> _Written task_
Reproduce the rows below word for word, starting with the row that reads "eGrađani (97, 1766)" and ending with the row that reads "CKAN Association (169, 1159)", including both of those rows.

•••

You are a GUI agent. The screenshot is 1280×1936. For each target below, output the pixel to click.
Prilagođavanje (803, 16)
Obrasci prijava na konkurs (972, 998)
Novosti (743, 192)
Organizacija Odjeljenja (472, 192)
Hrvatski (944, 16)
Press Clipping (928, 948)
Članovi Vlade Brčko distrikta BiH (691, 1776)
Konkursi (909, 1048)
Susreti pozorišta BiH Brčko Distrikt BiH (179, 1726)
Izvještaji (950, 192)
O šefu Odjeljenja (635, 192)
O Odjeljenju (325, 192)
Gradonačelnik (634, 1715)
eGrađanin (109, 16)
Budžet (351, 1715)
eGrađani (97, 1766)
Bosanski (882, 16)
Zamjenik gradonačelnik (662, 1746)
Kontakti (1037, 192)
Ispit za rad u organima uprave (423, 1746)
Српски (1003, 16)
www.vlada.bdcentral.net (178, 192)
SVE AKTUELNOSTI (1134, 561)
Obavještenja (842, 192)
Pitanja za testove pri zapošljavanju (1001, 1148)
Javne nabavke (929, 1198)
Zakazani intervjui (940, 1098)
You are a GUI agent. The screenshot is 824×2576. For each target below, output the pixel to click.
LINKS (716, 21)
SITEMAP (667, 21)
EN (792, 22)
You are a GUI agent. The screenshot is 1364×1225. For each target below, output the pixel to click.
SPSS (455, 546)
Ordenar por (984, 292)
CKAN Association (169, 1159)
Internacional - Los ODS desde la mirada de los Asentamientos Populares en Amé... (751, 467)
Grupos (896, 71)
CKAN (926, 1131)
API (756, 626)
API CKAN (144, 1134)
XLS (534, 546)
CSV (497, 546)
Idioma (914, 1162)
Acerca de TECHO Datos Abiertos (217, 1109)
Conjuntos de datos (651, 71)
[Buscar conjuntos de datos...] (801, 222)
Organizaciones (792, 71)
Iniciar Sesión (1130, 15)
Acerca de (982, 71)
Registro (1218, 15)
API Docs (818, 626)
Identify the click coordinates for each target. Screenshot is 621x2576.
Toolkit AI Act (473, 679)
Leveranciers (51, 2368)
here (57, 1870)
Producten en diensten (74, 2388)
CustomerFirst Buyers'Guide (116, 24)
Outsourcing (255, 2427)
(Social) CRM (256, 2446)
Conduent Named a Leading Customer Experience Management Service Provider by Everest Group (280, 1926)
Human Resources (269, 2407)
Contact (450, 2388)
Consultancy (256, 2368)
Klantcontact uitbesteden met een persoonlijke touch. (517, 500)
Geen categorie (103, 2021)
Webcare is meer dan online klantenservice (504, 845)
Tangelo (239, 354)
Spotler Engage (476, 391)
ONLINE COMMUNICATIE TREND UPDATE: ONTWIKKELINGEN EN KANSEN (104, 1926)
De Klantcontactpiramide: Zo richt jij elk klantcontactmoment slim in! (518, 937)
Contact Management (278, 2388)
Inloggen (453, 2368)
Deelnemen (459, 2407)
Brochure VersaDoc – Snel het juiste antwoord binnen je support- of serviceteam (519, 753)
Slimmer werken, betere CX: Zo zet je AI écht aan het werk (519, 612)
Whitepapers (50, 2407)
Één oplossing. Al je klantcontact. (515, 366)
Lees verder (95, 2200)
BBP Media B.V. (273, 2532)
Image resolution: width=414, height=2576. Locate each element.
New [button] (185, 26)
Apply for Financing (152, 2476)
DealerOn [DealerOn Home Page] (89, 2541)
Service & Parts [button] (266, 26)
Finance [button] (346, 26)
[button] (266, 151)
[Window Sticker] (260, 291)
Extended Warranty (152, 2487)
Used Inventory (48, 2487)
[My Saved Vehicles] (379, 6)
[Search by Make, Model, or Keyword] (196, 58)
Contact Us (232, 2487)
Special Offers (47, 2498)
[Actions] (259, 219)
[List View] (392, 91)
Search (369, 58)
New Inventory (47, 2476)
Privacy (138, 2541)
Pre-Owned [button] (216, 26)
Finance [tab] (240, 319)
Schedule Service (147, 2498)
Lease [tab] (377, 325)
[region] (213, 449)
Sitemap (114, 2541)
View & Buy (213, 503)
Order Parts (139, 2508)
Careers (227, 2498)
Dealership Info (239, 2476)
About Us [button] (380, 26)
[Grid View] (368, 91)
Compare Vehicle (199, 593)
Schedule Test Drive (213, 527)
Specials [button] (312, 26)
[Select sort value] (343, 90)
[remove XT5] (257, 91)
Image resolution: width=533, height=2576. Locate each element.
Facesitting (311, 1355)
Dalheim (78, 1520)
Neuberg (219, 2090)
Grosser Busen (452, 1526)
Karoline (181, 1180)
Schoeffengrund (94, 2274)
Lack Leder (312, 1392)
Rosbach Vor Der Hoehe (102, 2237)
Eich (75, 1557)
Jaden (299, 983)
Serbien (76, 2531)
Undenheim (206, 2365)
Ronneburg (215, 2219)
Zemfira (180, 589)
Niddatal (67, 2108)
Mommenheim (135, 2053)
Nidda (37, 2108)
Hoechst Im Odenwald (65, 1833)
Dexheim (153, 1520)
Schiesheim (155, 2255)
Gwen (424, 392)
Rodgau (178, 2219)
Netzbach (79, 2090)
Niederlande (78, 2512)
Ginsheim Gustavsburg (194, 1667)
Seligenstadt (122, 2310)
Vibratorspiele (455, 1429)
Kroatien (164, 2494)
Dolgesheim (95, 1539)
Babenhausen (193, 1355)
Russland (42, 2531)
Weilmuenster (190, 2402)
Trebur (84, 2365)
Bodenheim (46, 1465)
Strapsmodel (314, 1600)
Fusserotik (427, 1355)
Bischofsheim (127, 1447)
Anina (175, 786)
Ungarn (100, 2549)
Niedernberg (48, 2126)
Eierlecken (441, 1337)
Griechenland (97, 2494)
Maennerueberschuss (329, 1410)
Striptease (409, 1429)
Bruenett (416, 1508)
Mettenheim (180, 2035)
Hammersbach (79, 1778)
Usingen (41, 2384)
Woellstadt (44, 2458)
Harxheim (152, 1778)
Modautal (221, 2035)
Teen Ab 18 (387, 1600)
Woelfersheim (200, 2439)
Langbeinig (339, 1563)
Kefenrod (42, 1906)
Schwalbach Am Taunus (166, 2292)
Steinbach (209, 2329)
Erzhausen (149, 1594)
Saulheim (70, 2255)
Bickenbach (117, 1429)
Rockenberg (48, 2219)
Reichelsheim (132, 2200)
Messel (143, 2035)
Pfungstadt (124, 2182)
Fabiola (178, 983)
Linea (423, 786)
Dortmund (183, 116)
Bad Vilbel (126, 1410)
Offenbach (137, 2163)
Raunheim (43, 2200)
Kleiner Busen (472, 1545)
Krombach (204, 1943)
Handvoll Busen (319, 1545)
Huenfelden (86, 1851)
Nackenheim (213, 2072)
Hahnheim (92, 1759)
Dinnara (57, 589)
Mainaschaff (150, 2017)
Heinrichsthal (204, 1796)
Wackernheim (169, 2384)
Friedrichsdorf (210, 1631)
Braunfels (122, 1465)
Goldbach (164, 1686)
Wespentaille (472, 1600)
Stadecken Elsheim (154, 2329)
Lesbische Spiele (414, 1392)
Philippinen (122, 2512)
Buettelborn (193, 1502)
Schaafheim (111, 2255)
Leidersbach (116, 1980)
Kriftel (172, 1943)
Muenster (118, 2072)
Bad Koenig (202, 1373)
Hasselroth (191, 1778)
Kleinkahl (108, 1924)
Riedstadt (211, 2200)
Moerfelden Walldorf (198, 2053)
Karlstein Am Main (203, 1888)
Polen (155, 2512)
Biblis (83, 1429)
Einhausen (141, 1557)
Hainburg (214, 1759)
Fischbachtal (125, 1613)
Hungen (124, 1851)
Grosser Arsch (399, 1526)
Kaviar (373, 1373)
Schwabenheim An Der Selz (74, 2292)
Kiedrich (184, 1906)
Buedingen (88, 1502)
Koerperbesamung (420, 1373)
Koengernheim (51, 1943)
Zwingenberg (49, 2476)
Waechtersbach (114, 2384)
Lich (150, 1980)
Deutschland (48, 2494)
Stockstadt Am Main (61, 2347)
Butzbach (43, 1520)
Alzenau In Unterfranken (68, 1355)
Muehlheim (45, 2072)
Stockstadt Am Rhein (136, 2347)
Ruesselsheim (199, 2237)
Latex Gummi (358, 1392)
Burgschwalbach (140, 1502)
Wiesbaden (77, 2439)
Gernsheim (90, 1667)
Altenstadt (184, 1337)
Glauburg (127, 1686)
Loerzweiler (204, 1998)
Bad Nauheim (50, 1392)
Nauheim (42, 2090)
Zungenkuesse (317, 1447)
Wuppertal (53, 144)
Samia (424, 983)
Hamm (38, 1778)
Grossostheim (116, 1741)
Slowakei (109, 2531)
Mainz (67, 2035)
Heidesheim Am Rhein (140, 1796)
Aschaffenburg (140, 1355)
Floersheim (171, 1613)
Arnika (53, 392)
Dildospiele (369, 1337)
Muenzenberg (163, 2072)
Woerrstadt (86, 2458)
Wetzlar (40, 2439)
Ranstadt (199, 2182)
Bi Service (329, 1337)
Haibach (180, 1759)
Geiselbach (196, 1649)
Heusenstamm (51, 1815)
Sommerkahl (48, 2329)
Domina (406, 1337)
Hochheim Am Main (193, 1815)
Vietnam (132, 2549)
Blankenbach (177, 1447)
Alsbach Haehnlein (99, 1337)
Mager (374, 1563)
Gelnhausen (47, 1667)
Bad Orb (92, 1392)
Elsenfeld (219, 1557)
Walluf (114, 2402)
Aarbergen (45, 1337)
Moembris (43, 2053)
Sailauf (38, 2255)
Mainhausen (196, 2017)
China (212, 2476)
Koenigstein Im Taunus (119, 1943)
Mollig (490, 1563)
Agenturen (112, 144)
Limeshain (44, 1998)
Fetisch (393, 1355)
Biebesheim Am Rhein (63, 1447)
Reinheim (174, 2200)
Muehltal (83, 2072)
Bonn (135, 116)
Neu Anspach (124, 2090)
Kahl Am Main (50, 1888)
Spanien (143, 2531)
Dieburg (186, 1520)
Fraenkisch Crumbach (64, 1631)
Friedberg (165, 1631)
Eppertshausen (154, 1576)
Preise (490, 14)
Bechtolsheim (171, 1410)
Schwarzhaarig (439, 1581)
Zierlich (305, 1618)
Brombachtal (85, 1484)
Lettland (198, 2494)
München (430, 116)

•••

> _Complete response_
eGrađani (97, 1766)
Bosanski (882, 16)
Zamjenik gradonačelnik (662, 1746)
Kontakti (1037, 192)
Ispit za rad u organima uprave (423, 1746)
Српски (1003, 16)
www.vlada.bdcentral.net (178, 192)
SVE AKTUELNOSTI (1134, 561)
Obavještenja (842, 192)
Pitanja za testove pri zapošljavanju (1001, 1148)
Javne nabavke (929, 1198)
Zakazani intervjui (940, 1098)
You are a GUI agent. The screenshot is 824×2576. For each target below, output the pixel to click.
LINKS (716, 21)
SITEMAP (667, 21)
EN (792, 22)
You are a GUI agent. The screenshot is 1364×1225. For each target below, output the pixel to click.
SPSS (455, 546)
Ordenar por (984, 292)
CKAN Association (169, 1159)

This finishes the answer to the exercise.